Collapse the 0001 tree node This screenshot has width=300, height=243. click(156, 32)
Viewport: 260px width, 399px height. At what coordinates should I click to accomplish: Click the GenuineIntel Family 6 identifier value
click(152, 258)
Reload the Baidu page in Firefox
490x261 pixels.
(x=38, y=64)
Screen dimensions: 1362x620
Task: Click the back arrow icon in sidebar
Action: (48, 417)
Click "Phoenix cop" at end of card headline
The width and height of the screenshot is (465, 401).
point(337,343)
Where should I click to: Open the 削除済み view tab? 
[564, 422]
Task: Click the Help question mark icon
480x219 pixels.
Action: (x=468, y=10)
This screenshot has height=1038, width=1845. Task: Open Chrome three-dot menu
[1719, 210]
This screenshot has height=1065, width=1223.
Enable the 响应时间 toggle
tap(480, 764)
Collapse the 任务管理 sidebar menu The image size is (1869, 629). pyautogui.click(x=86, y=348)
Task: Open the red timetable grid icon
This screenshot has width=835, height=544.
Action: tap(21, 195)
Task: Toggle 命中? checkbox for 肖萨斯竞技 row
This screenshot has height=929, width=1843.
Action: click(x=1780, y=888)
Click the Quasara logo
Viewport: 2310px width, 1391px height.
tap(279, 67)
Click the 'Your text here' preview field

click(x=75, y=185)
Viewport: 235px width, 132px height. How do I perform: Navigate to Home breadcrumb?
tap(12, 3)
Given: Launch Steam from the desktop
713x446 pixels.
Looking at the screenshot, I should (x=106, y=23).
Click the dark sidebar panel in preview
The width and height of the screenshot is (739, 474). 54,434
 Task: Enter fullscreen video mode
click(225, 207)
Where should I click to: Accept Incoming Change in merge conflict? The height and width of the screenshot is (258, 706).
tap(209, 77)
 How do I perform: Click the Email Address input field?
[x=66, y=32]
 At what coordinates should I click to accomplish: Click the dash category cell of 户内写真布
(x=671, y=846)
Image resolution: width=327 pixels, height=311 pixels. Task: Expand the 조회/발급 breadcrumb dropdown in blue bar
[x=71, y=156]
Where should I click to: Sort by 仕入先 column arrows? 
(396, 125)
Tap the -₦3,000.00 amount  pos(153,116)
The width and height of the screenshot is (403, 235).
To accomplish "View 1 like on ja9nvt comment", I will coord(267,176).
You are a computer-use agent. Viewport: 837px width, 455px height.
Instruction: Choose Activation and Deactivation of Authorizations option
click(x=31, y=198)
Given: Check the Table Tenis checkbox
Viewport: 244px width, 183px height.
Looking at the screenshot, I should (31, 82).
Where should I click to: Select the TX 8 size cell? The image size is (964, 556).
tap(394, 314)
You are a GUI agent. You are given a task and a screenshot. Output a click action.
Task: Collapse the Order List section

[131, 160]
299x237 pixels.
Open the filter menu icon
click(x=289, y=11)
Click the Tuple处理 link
***
[Stated exercise]
Reproduce all of the lines above, substituting "Display" for every occurrence of "Viewport" and leaving everything else unchanged.

[Exercise response]
Collapse the 0001 tree node This screenshot has width=300, height=243. click(156, 32)
Display: 260px width, 399px height. At what coordinates should I click to accomplish: Click the GenuineIntel Family 6 identifier value
click(152, 258)
Reload the Baidu page in Firefox
490x261 pixels.
(x=38, y=64)
Screen dimensions: 1362x620
Task: Click the back arrow icon in sidebar
Action: (48, 417)
Click "Phoenix cop" at end of card headline
The width and height of the screenshot is (465, 401).
point(337,343)
Where should I click to: Open the 削除済み view tab? 
[564, 422]
Task: Click the Help question mark icon
480x219 pixels.
Action: (x=468, y=10)
This screenshot has height=1038, width=1845. Task: Open Chrome three-dot menu
[1719, 210]
This screenshot has height=1065, width=1223.
Enable the 响应时间 toggle
tap(480, 764)
Collapse the 任务管理 sidebar menu The image size is (1869, 629). pyautogui.click(x=86, y=348)
Task: Open the red timetable grid icon
This screenshot has width=835, height=544.
Action: tap(21, 195)
Task: Toggle 命中? checkbox for 肖萨斯竞技 row
This screenshot has height=929, width=1843.
Action: click(x=1780, y=888)
Click the Quasara logo
Display: 2310px width, 1391px height.
tap(279, 67)
Click the 'Your text here' preview field

click(x=75, y=185)
Display: 235px width, 132px height. How do I perform: Navigate to Home breadcrumb?
tap(12, 3)
Given: Launch Steam from the desktop
713x446 pixels.
Looking at the screenshot, I should (x=106, y=23).
Click the dark sidebar panel in preview
The width and height of the screenshot is (739, 474). 54,434
 Task: Enter fullscreen video mode
click(225, 207)
Where should I click to: Accept Incoming Change in merge conflict? The height and width of the screenshot is (258, 706).
tap(209, 77)
 How do I perform: Click the Email Address input field?
[x=66, y=32]
 At what coordinates should I click to accomplish: Click the dash category cell of 户内写真布
(x=671, y=846)
Image resolution: width=327 pixels, height=311 pixels. Task: Expand the 조회/발급 breadcrumb dropdown in blue bar
[x=71, y=156]
Where should I click to: Sort by 仕入先 column arrows? 
(396, 125)
Tap the -₦3,000.00 amount  pos(153,116)
The width and height of the screenshot is (403, 235).
To accomplish "View 1 like on ja9nvt comment", I will coord(267,176).
You are a computer-use agent. Display: 837px width, 455px height.
Instruction: Choose Activation and Deactivation of Authorizations option
click(x=31, y=198)
Given: Check the Table Tenis checkbox
Display: 244px width, 183px height.
Looking at the screenshot, I should (31, 82).
Where should I click to: Select the TX 8 size cell? The image size is (964, 556).
tap(394, 314)
You are a GUI agent. You are given a task and a screenshot. Output a click action.
Task: Collapse the Order List section

[131, 160]
299x237 pixels.
Open the filter menu icon
click(x=289, y=11)
Click the Tuple处理 link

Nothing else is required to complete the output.